Assignment 1 =
From the Craig Nance article, list every band Nance was a member of.
Assignment 2 =
Summarize the Craig Nance article in two sentences.
Assignment 3 =
Reproduce the part of the Craig Nance article starting at "For Nance, the" and ending at "everywhere, Nance said.".

Here, There and Everywhere - The Beatles®

Living by the strings of a guitar
I can’t get through a day without picking up the guitar and playing it." CRAIG NANCE Long-time Harlan musician

    HARLAN -- In February 1964, The Beatles began touring the United States, bringing with them a musical phenomenon that captured millions of people worldwide, just not 16-year-old Harlan resident Craig Nance.
    Nance took no interest in the boy band and preferred jazz and classical music. His sister, however, loved The Beatles, and Nance grumpily sat down to watch them perform live on The Ed Sullivan Show. (He wanted to watch Disney’s “The Swamp Fox,” which aired at the same time.)
    As fate would have it, the young Nance changed his mind once The Beatles began singing hits from their first album, Please Please Me.
    “Oh a lightbulb just clicked on, and I was like, ‘I gotta get a guitar,’” he said.
    Nance received his first Kay electric guitar for Christmas and spent the day working through the instruction book, which he mastered by that evening. Since then, his life became entrenched in music, taking it with him down the two paths musicians know best: performing and teaching.
    For Nance, the performance path seemed like the natural first step. As a freshman at Harlan Community High School, Nance formed what he describes as a classic high school rock band, called The Tripp, where they played 1960s top 40 rock songs. Following his attendance at the University of Iowa as a flute major — at the time, one could not major in guitar performance — Nance rejoined his high school band colleagues as the guitarist for their new band, now titled The MOM Band.
    They gained traction, playing top 40 F.M. music gigs across the U.S. in the early 1970s, ascending to success almost everywhere, Nance said.
    But a band’s life cycle wouldn’t be complete if it didn’t break up. The MOM Band eventually parted ways, but the conclusion of experiences always furnishes new opportunities. Back in Harlan, Nance met the guys who would constitute a new band, called Luna Sea.
    This time around, the band composed a record by the same name filled with contrasting music genres. Bluegrass, country rock, and progressive rock filled the venues they performed at across the country.
    “Live, we would sometimes follow a progressive rock tune with a bluegrass tune, which would catch the audience by surprise,” Nance said. “It wasn’t always popular, but we loved doing it.”
    However, Luna Sea maintained its popularity in Harlan, contrary to The MOM Band. Nance said he remembers The Westside packed with audience members.

Input data =

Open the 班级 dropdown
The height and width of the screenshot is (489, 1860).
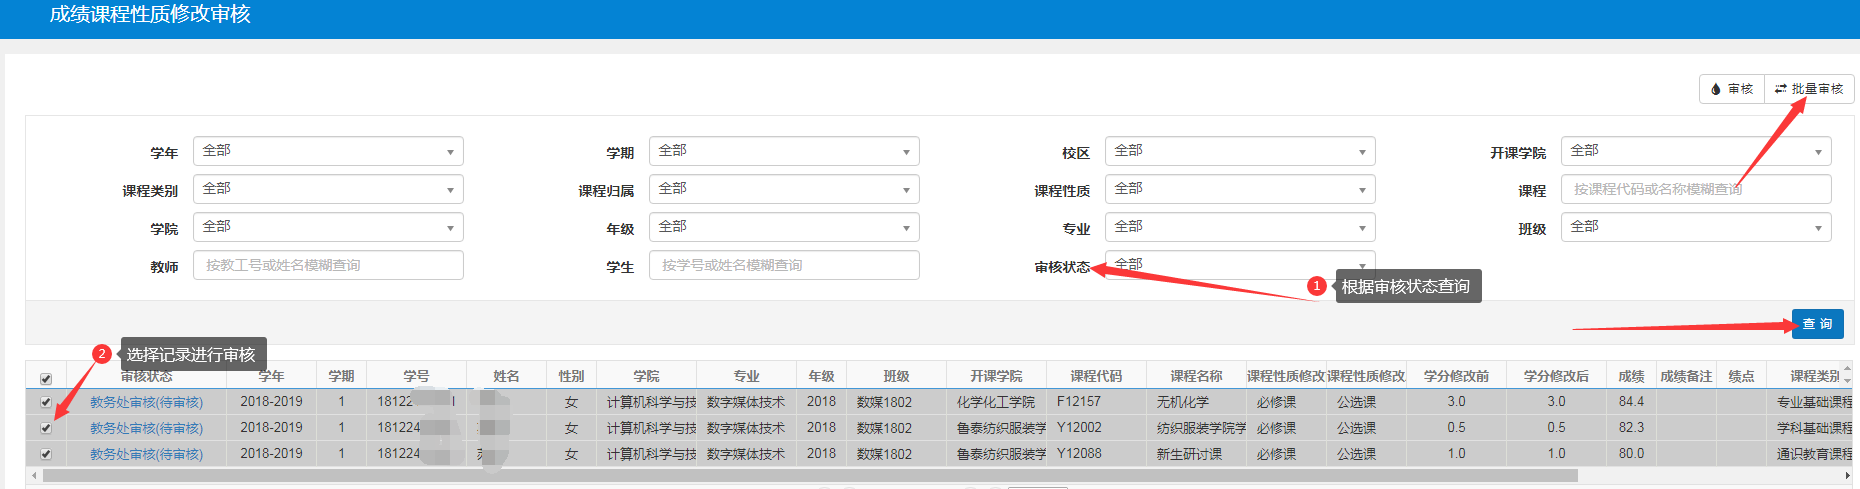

Exercise output 1 =
The Tripp, The MOM Band, Luna Sea

Exercise output 2 =
After watching The Beatles on The Ed Sullivan Show in 1964, Harlan resident Craig Nance got his first guitar and built a life in music through performing and teaching. He played in the high school band The Tripp, toured the U.S. with The MOM Band, and later recorded an album with Luna Sea that mixed bluegrass, country rock and progressive rock.

Exercise output 3 =
For Nance, the performance path seemed like the natural first step. As a freshman at Harlan Community High School, Nance formed what he describes as a classic high school rock band, called The Tripp, where they played 1960s top 40 rock songs. Following his attendance at the University of Iowa as a flute major — at the time, one could not major in guitar performance — Nance rejoined his high school band colleagues as the guitarist for their new band, now titled The MOM Band.
    They gained traction, playing top 40 F.M. music gigs across the U.S. in the early 1970s, ascending to success almost everywhere, Nance said.